Касаясь возвышенной, так сказать, стороны дуэли, подчеркнем, что была, разумеется, и низменная. дуэлях дрались и подлецы, и хладнокровные убийцы-бретеры, и безответственные забияки, и просто случайные люди, втянутые в водоворот событий тиранией общественного мнения или же привязчивой модой. Не исключаем и того, что эта низменная сторона могла количественно превзойти, перевесить светлую, возвышенную. Числом перевесить — могла. Но не могла затмить. Ибо кровавые схватки, втянувшие в свой круговорот множество прекрасных русских людей, были превращенной формой борьбы за свободу и личное достоинство человека.

Вот почему, имея в виду некую основную пружину, особый внутренний огонь этого исторического явления — российской дуэли, я готов повторить исходную мысль: дуэльные барьеры оказались ветряными мельницами для исторически запоздавших бесчисленных русских донкихотов. Вот почему с интересом вглядываемся мы в как будто бы однообразные, но на самом деле каждый раз отмеченные какой-то своей загадкой события, влекущие людей к роковому барьеру.

А теперь самый странный, самый страшный, самый сокрушительный вывод… или же самый естественный, с печальной и трагической необходимостью вытекающий из сказанного, — как кому покажется… Мысль, прежде звучавшая невнятно, выданная в ясной и откровенной форме, может произвести впечатление высокомерной, претенциозно-элитарной, не ко времени утонченной и аристократически-презрительной, предельно недемократичной и в этом смысле вполне скандальной.

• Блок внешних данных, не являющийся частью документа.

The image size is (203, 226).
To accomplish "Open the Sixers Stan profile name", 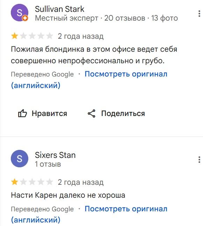I will click(55, 155).
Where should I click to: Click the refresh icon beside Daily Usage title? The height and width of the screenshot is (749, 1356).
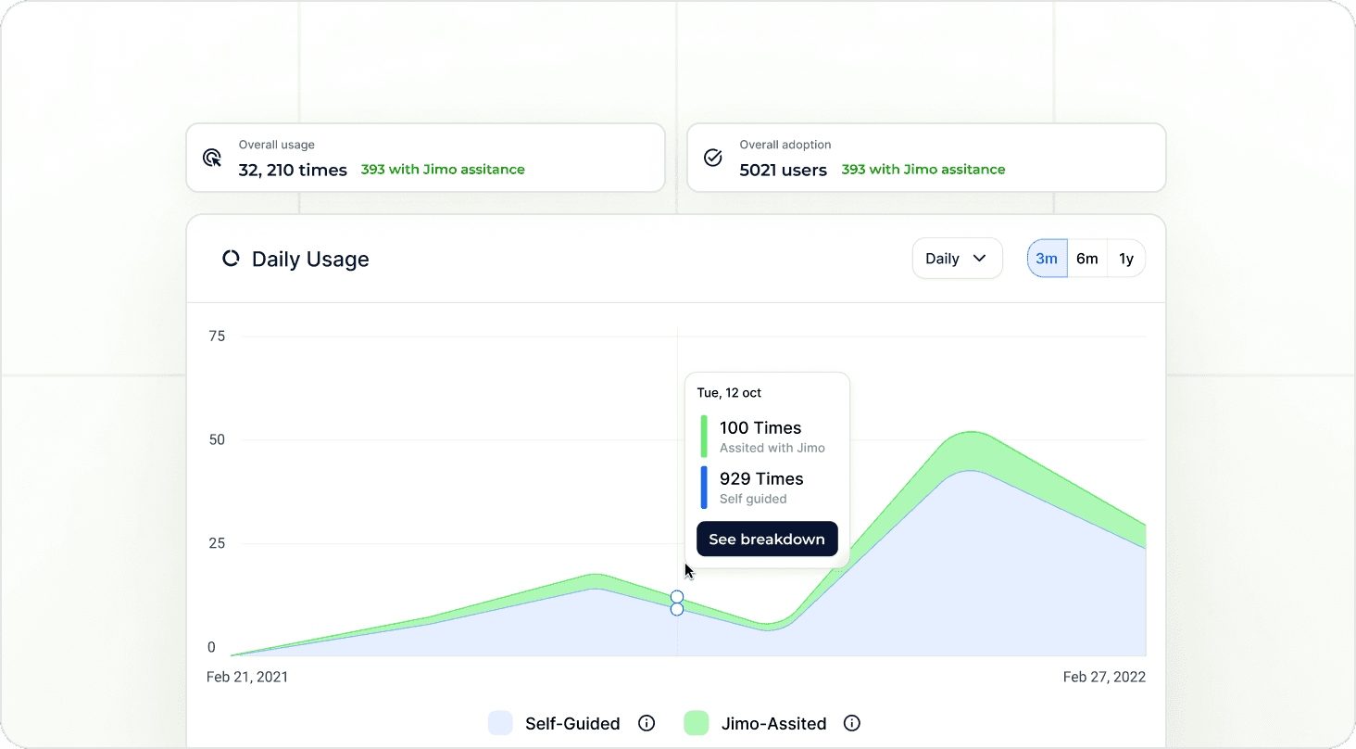pos(230,259)
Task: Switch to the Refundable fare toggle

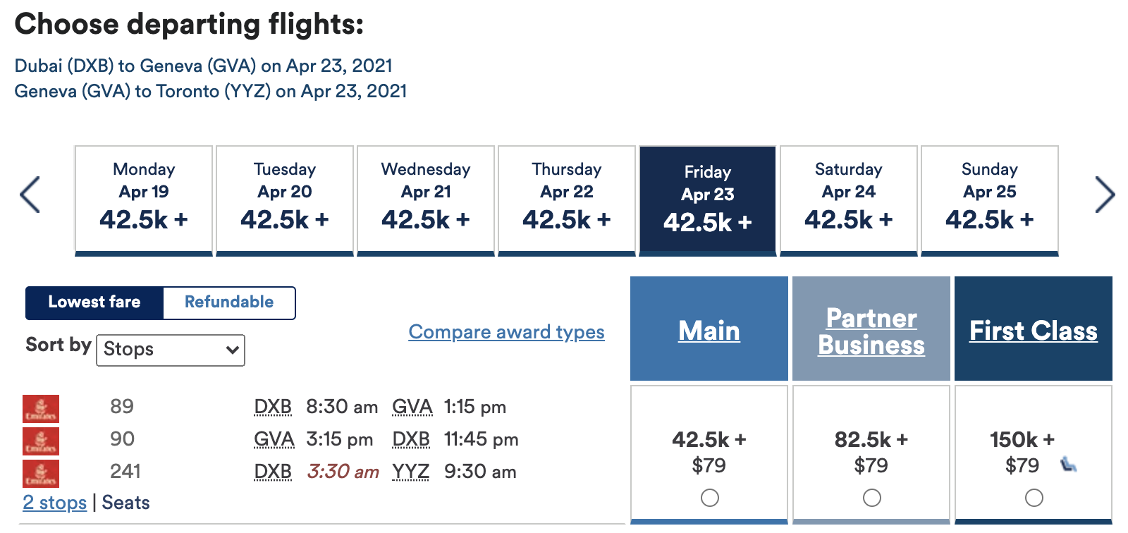Action: 229,302
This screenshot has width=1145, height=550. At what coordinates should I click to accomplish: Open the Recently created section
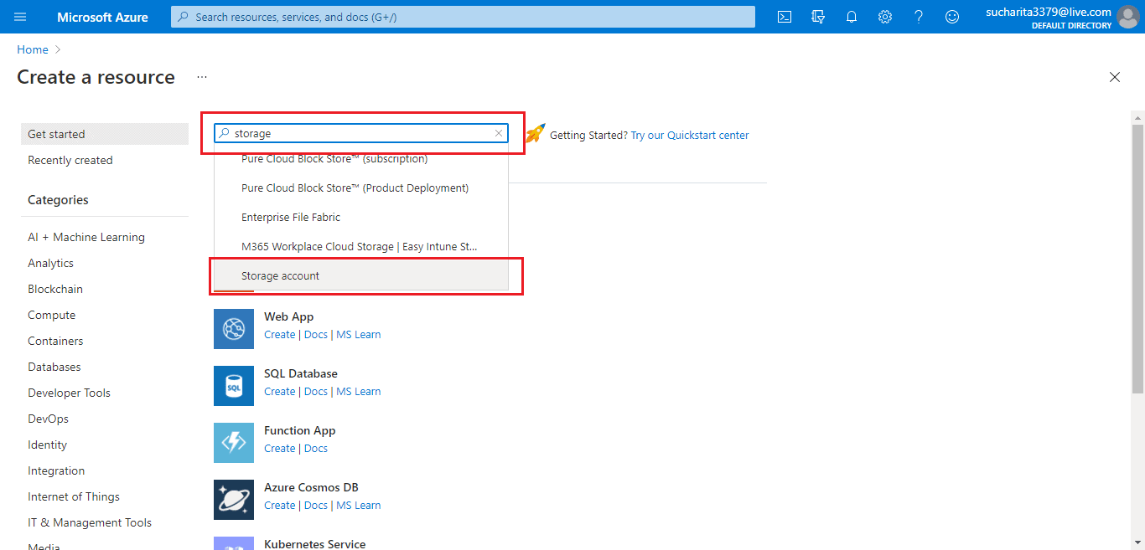tap(70, 160)
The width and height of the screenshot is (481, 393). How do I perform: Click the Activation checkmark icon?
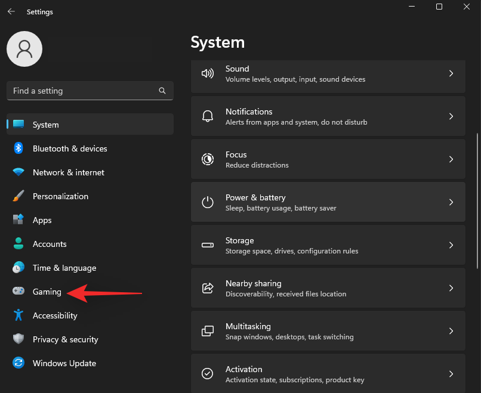pos(207,373)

Дело в том, что я уже поставил последнюю точку в этой книге, когда вдруг осознал, что главную свою идею выразил расплывчато, утопив ее в последовательности почти однообразных по сюжету рассказов и в море деталей, иные из которых сами по себе любопытны. Читатель, не дойдя, быть может, и до середины текста, воскликнет: «Стоп! Сколько можно?! Стреляются да рубятся! Надоело!» И будет по-своему прав.

И получается, что в итоге я невольно последовал совету Юрия Лотмана, беспечно и немного легкомысленно брошенному им г-ну Вострикову: побольше поручиков да капитанов из дальних, заштатных гарнизонов. То есть словно бы обязан торжествовать главный нерв и главный мотив русской литературы (как их выразили критики-демократы) — покажите нам маленького человека.

А ведь не этого я желал.

Я вообще давно сомневаюсь, что т. н. маленький человек — главный мотив и первая обязанность русской литературы. Бесконечно люблю гоголевскую «Шинель», а все же сомневаюсь, что речь там идет о пресловутом маленьком. О человеке — да! Но каждый человек равен Вселенной. Каждый равен посвоему, а все же равен! Микрокосм равен Макрокосму. Эта замечательная мысль средневековой философии была подзабыта за два последних столетия, но сейчас оживает. И правда ее становится все более убедительной.

Тогда откуда интерес все больше к героям, к личностям крупным? В прозе документальной в особенности.

Все знают библиотеку «Жизнь замечательных людей». Можно ли вообразить длинную серию «Жизнь не замечательных людей»? В художественной литературе это вполне возможно — и потому именно, что в любом сколь угодно маленьком человеке нам показывают человека, микрокосм, а через него — Вселенную. Бога.

У документальной исторической прозы в этом смысле возможности ограничены. Она тяготеет к людям заметным, к людям талантливым, к людям великим. И это понятно. Перефразируя одно из важнейших диалектических высказываний Маркса, можно сказать, что ключ к анатомии души маленького человека лежит в анатомии личности крупной, состоявшейся.